▸ **Exercise instructions**
Reproduce the opening lines of the records exactly, please, stopping after the line that contains "Given: Select the 欺骗 menu button".

*** Opening Supplied data ***

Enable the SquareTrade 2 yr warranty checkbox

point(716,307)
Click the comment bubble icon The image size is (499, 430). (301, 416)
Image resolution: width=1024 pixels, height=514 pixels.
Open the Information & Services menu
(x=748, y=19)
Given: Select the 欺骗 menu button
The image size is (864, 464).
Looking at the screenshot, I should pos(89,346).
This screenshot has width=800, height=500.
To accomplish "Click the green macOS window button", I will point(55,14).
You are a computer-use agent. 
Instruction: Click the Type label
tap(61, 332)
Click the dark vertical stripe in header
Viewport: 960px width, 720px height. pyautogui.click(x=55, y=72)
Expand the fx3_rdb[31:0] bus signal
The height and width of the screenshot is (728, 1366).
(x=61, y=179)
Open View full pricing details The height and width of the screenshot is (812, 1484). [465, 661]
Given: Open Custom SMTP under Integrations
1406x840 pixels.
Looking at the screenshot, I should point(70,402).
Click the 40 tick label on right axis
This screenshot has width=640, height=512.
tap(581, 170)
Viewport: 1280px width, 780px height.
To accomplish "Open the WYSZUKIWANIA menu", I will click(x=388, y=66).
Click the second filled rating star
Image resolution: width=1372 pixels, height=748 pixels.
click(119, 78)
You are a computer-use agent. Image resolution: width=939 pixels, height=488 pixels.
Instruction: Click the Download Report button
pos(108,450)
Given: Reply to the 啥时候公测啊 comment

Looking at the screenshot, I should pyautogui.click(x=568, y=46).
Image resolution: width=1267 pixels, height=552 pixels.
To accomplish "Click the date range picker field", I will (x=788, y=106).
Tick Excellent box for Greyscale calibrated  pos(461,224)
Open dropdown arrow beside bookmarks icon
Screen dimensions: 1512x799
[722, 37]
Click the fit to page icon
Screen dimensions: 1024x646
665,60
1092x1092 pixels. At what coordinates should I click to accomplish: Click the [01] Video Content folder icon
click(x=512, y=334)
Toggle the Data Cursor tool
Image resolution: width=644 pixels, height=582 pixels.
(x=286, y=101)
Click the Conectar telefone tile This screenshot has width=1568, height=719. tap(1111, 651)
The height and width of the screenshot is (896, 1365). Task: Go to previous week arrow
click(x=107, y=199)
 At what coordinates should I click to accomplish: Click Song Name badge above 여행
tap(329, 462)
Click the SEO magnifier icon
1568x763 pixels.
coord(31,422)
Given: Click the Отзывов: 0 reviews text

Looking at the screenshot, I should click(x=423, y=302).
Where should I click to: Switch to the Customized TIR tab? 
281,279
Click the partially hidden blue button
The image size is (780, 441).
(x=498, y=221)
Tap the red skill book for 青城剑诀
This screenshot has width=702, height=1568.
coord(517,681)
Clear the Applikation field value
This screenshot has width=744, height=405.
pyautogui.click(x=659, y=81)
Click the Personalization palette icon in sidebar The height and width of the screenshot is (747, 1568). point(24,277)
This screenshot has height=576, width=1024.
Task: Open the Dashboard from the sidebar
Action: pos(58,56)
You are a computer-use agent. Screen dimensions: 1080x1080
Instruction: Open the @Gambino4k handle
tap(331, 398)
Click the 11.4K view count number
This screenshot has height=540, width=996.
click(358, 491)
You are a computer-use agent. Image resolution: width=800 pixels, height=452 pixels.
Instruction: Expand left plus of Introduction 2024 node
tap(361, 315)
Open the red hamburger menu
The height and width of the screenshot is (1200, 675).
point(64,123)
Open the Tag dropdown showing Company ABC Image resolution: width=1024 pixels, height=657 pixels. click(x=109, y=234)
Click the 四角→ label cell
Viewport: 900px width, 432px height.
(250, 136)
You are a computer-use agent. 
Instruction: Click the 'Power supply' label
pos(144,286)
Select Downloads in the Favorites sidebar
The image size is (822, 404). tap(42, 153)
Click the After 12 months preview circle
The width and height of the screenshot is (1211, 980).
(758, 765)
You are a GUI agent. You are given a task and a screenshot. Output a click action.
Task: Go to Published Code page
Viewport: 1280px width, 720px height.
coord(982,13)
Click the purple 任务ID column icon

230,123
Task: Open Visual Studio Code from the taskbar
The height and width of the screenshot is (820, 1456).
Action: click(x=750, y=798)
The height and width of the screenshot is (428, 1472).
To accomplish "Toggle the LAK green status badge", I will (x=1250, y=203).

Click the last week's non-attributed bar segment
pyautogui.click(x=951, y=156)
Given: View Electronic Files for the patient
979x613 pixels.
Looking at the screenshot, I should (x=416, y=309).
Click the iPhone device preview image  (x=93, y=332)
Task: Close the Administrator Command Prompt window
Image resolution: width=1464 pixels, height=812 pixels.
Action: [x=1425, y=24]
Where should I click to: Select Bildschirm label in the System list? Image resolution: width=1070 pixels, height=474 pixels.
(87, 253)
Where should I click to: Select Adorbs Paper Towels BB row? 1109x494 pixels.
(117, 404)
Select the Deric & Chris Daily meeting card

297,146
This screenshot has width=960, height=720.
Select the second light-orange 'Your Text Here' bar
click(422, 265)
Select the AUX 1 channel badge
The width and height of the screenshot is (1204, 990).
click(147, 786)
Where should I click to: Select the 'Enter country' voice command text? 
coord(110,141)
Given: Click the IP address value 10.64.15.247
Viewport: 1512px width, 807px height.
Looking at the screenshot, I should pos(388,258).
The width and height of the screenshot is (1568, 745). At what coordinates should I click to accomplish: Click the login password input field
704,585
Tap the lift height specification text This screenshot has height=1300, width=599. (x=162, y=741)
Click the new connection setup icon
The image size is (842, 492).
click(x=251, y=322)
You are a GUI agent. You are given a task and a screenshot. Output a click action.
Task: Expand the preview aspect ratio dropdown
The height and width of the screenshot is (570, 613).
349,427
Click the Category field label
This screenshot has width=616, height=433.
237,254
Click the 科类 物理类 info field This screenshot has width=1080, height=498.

*** Closing Supplied data ***

▸ **Written response**
Enable the SquareTrade 2 yr warranty checkbox

point(716,307)
Click the comment bubble icon The image size is (499, 430). (301, 416)
Image resolution: width=1024 pixels, height=514 pixels.
Open the Information & Services menu
(x=748, y=19)
Given: Select the 欺骗 menu button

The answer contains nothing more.